It’s not your average vacation, but a well-heeled traveler has bought a round-trip ticket around the moon.
Hawthorne-based aerospace company SpaceX says it plans at 6 p.m. Monday to identify the adventurous traveler, who will become the first person to travel to the moon since 1972, even though the trip won’t include an actual landing on the lunar surface.
“SpaceX has signed the world’s first private passenger to fly around the moon aboard our BFR launch vehicle — an important step toward enabling access for everyday people who dream of traveling to space,” the company posted on its website Thursday. “Find out who’s flying and why on Monday, September 17.”
There was no immediate indication on when the historic flight might occur, nor on how much money the so-far unidentified traveler shelled out for the ticket.
In February 2017, SpaceX announced that two “private citizens” had “paid a significant deposit” for a trip around the moon. It’s unclear if one of those people is the person who will be identified Monday as the planned moon traveler.
SpaceX noted in its announcement that “only 24 humans have been to the moon in history.
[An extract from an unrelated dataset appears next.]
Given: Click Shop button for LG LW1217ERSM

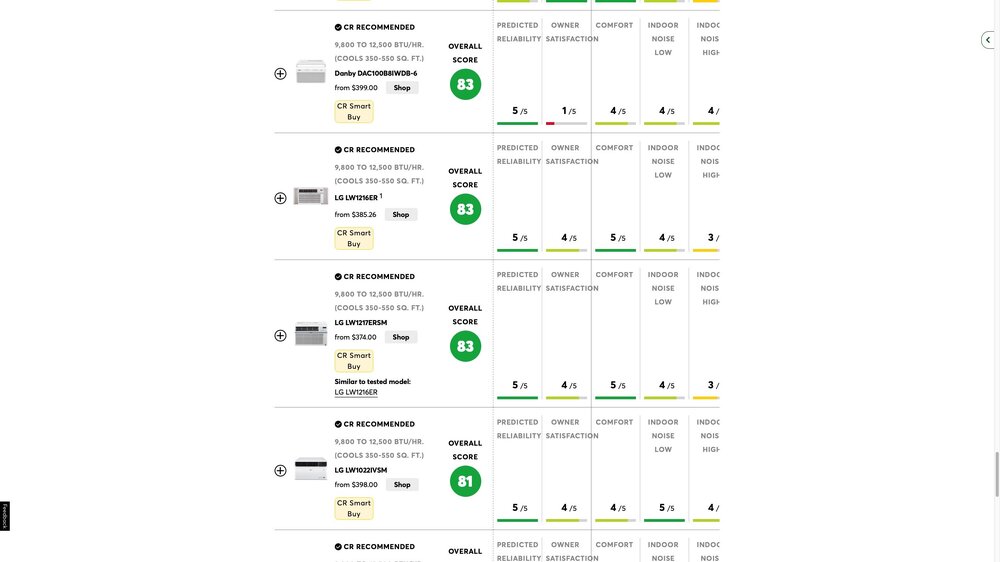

No one has visited since the last Apollo mission in 1972.”
The company is still developing the BFR rocket, which will be the successor to SpaceX’s oft-used Falcon 9 rocket and its upgraded version, the Falcon Heavy. The BFR (Big Falcon Rocket) is being developed in a SpaceX facility at the Port of Los Angeles. SpaceX founder Elon Musk has said previously he hoped the rocket would be ready for a trip to Mars by 2022.
The moon traveler would be carried around the moon in a SpaceX Crew Dragon spacecraft, which is also still in development. It is scheduled for an unmanned demonstration launch in November. The first manned flight is expected in April 2019 — a demonstration flight carrying two NASA astronauts. Following those demonstrations, the Crew Dragon is expected to be used to carry two more NASA astronauts to the International Space Station.